Earth is not 6,000 years old and it wasn't shaped by a great flood 4,500 years ago. (Earth is 4.5 billion years old.) Humans and dinosaurs did not coexist. (These life forms missed each other by many millions of years.)

When creationist claims are put forth as science in museums or taught as science in schools, our children lose out because their science literacy is diminished.

That was the take-home message of There's No Controversy: Let's Stop Failing Our Children On Evolution, a post I wrote two weeks ago. Sparked by the opening of a creationist attraction called Ark Encounter in Kentucky, I offered suggestions for how to stand up against young-Earth creationism that is paraded as science.

My piece, I thought, was timely, because Ark Encounter has been much in the news. It turned out to be more than that, though: More than a quarter-million people have viewed the post — and I'm still in the middle of the fallout.

■ Provided material ■
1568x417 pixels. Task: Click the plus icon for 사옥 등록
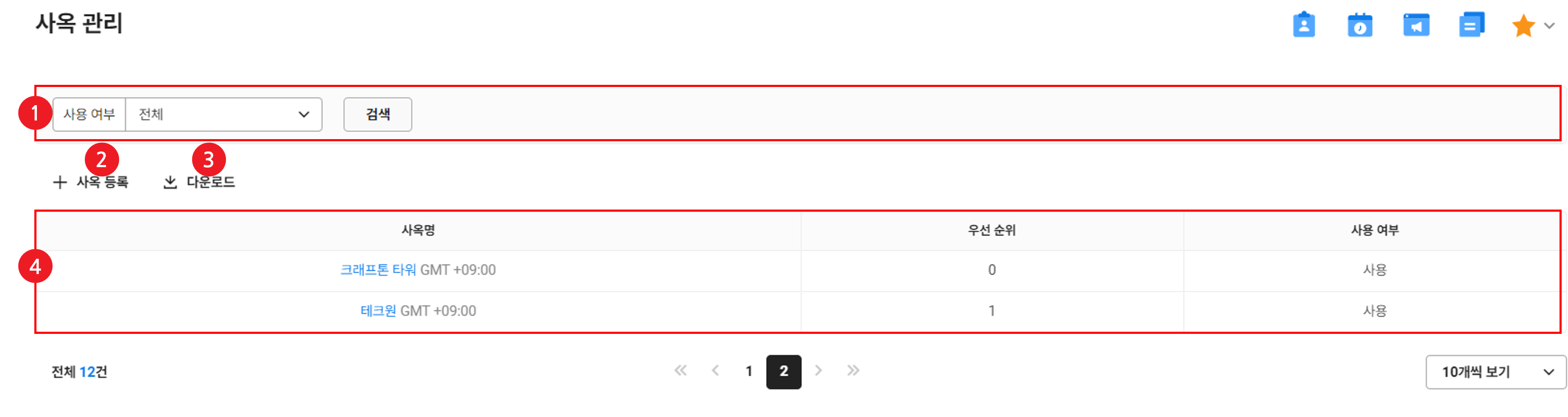pos(60,182)
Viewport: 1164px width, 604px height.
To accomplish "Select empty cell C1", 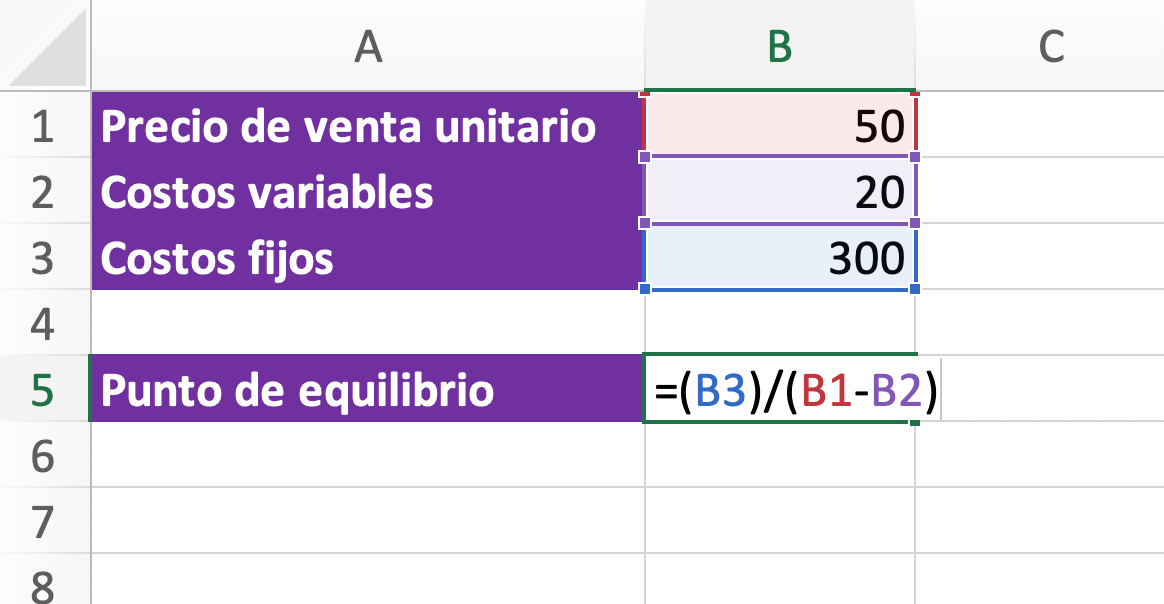I will coord(1040,127).
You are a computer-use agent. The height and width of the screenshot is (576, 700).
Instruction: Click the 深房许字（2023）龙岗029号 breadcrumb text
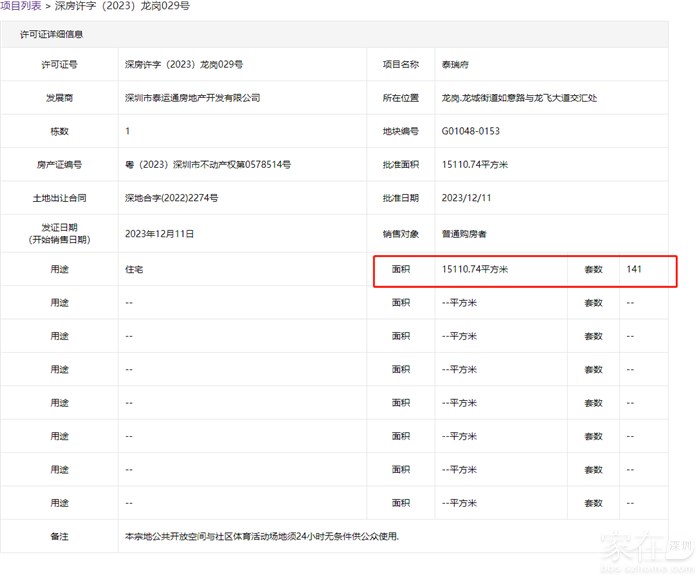121,6
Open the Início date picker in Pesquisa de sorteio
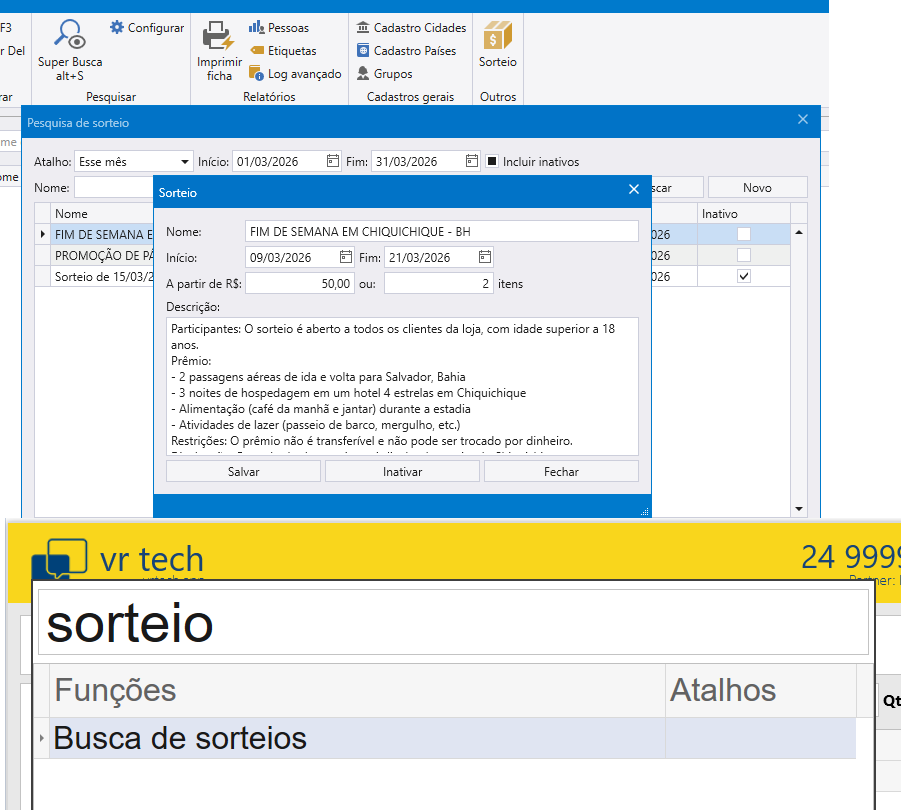Image resolution: width=909 pixels, height=810 pixels. (333, 160)
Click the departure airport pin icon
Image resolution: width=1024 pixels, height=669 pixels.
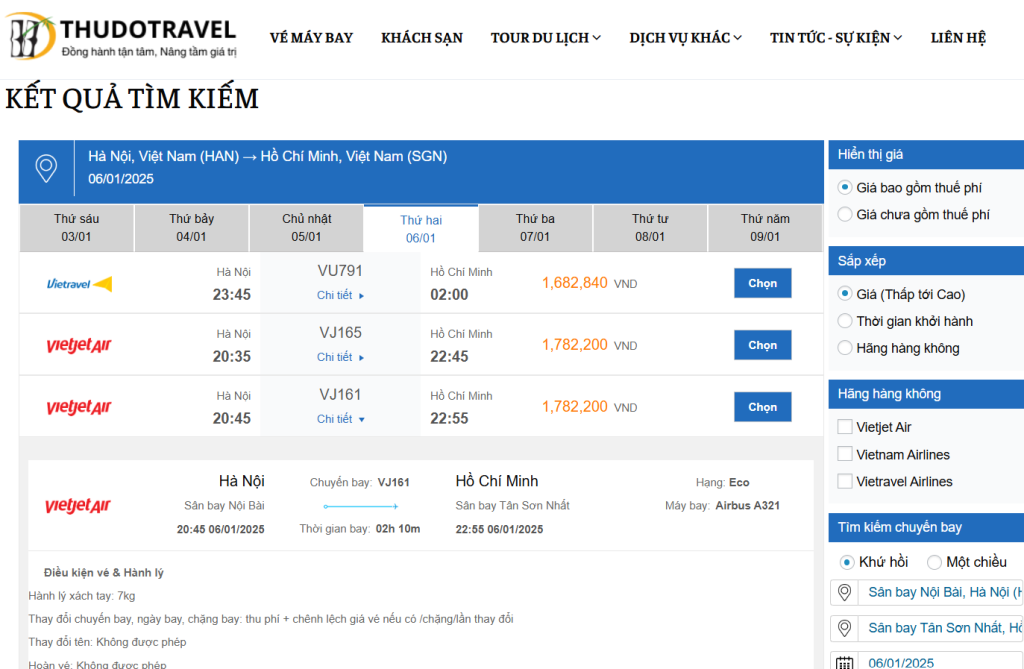844,593
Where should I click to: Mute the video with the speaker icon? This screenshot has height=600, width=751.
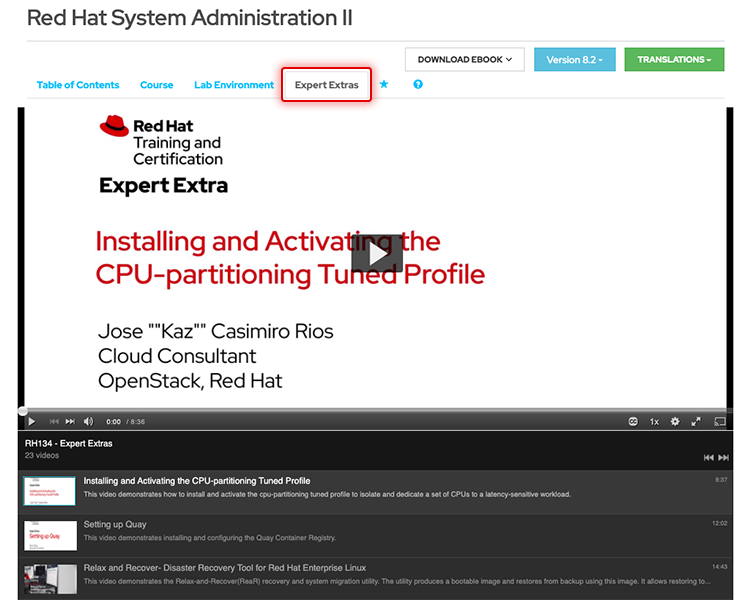88,422
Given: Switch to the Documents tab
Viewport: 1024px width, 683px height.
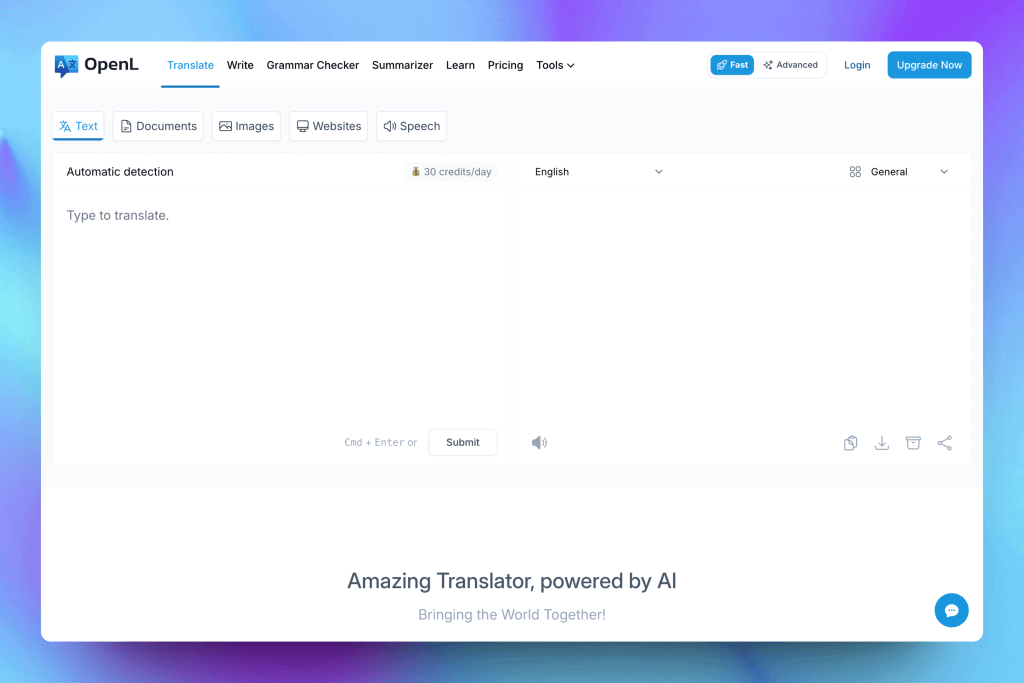Looking at the screenshot, I should point(158,126).
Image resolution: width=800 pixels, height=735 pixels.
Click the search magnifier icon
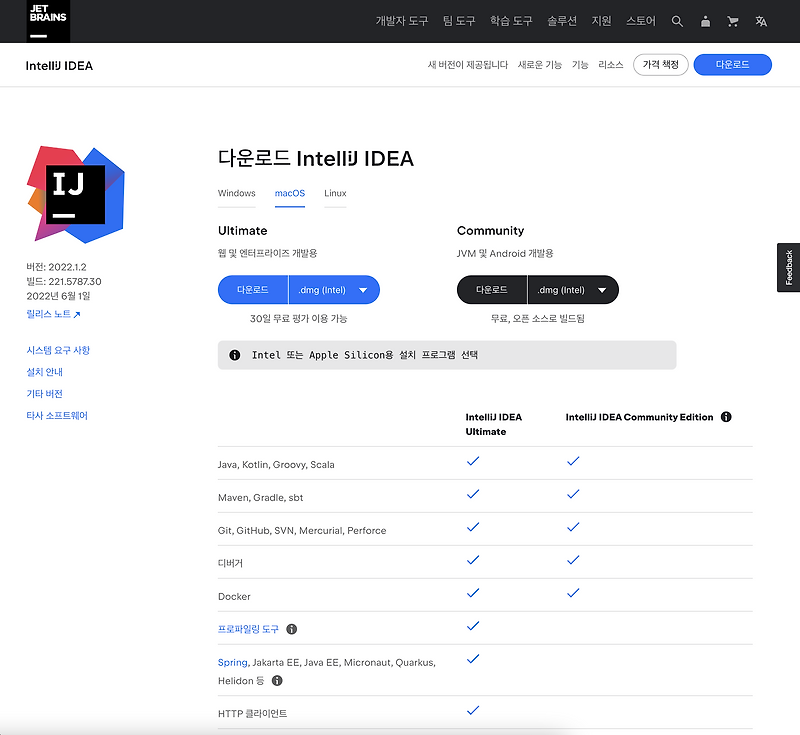(x=678, y=20)
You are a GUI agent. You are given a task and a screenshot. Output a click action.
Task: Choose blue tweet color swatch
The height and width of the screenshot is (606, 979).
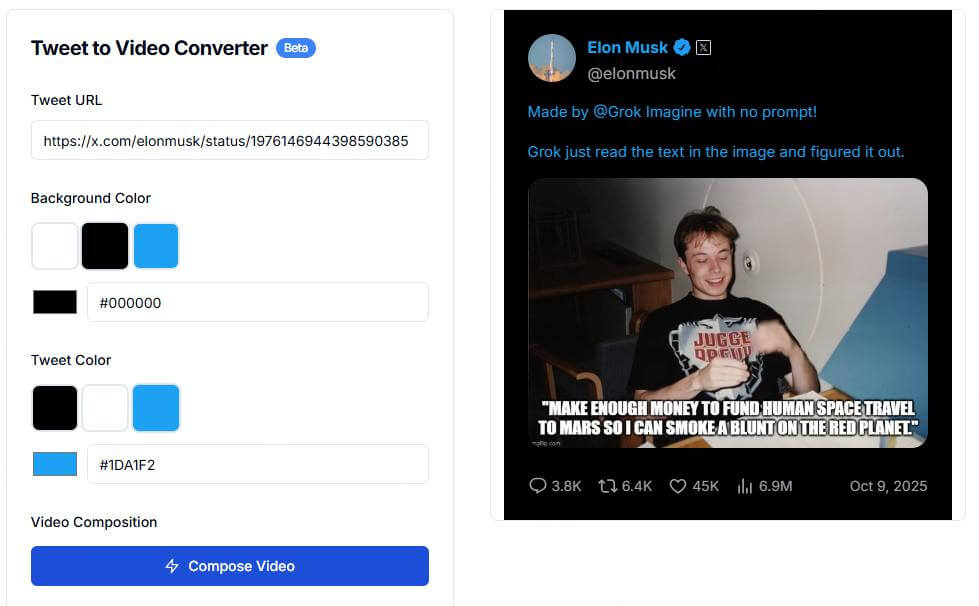(155, 408)
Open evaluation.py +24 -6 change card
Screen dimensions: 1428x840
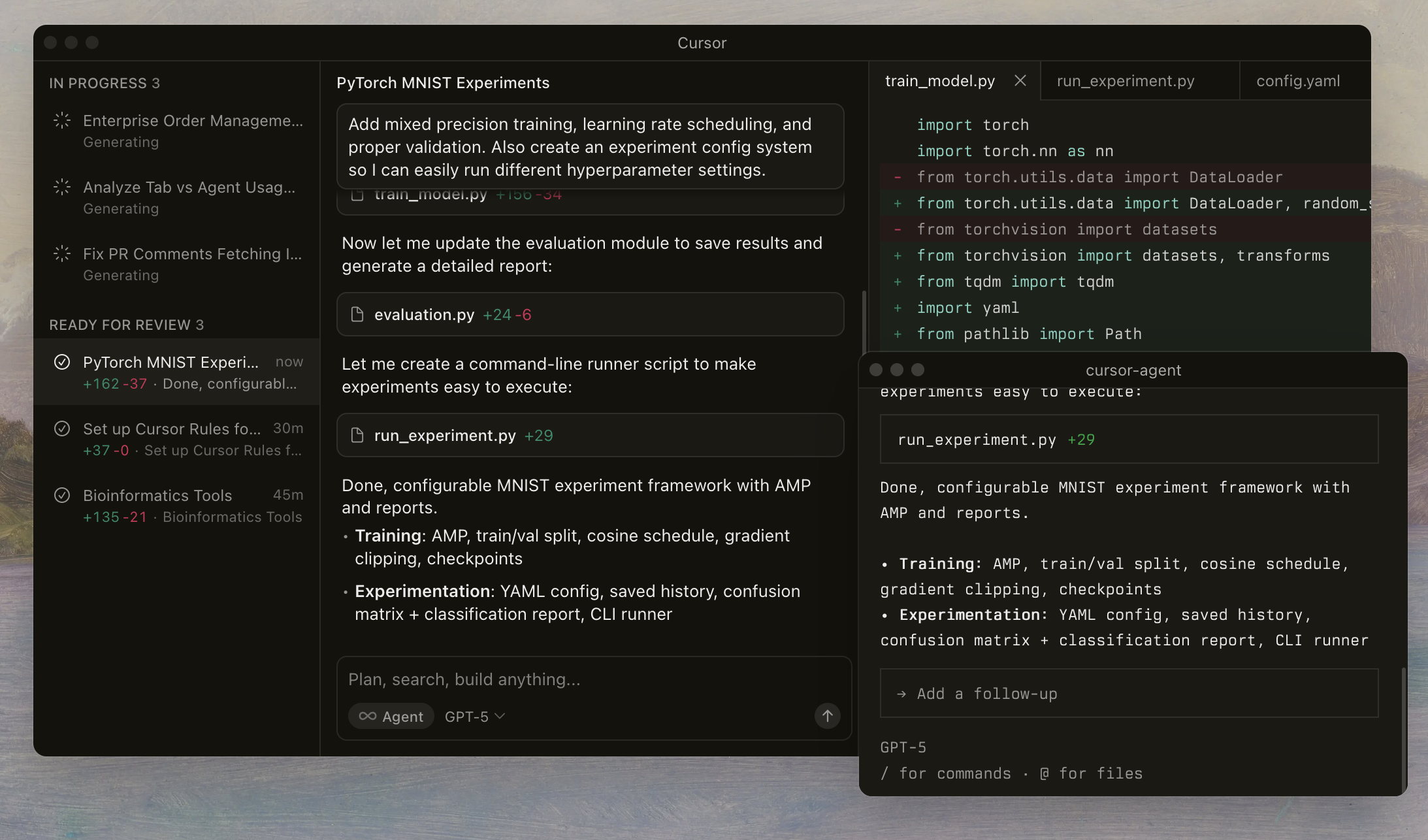[590, 314]
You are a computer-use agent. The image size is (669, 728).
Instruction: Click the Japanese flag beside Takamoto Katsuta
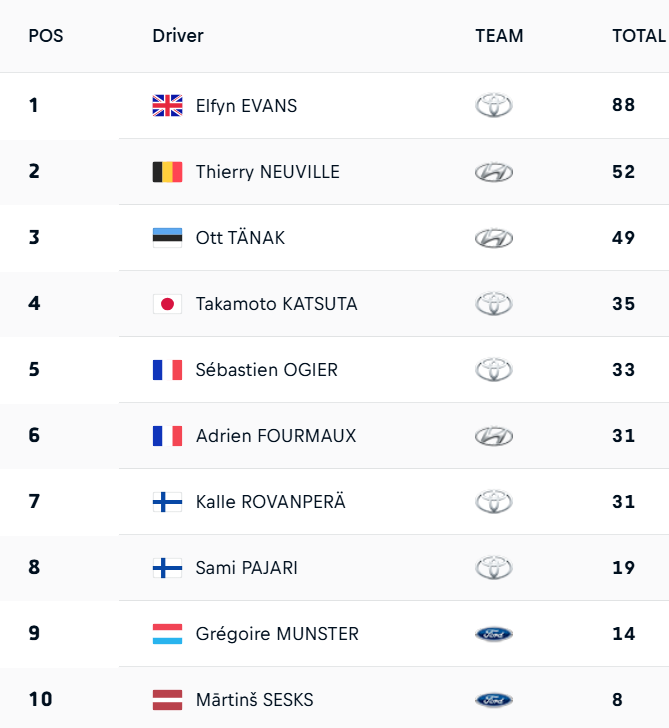point(167,303)
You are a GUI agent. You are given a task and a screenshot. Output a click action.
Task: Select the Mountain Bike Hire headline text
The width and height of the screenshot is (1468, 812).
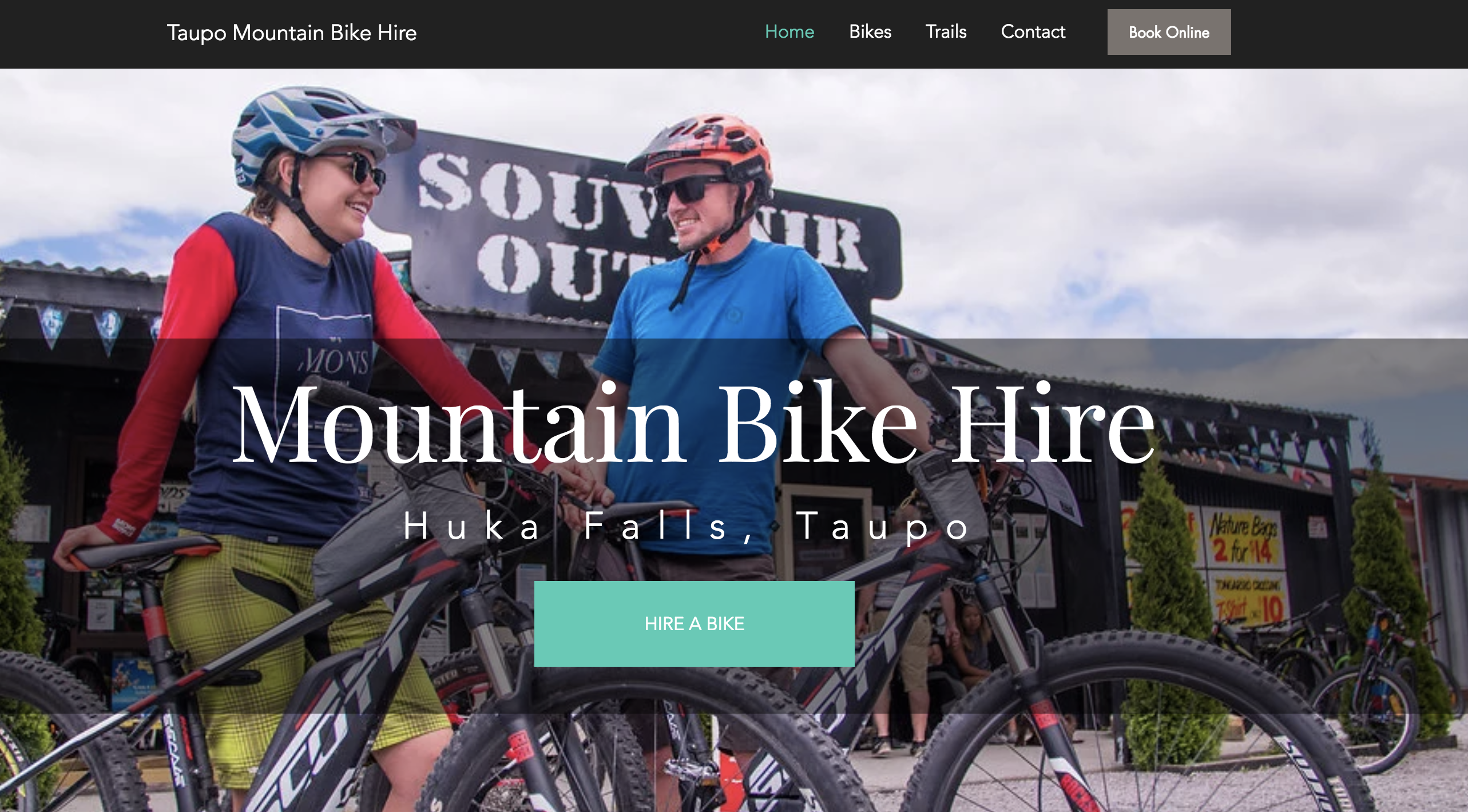[x=693, y=424]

■ Task requirements ■
Reproduce the part of the passage on creationism and science education that opens with the words containing "When creationist claims" and closes with "paraded as science.", changing "creationist" to "anti-evolution" throughout.

■ Answer in full ■
When anti-evolution claims are put forth as science in museums or taught as science in schools, our children lose out because their science literacy is diminished.

That was the take-home message of There's No Controversy: Let's Stop Failing Our Children On Evolution, a post I wrote two weeks ago. Sparked by the opening of a anti-evolution attraction called Ark Encounter in Kentucky, I offered suggestions for how to stand up against young-Earth creationism that is paraded as science.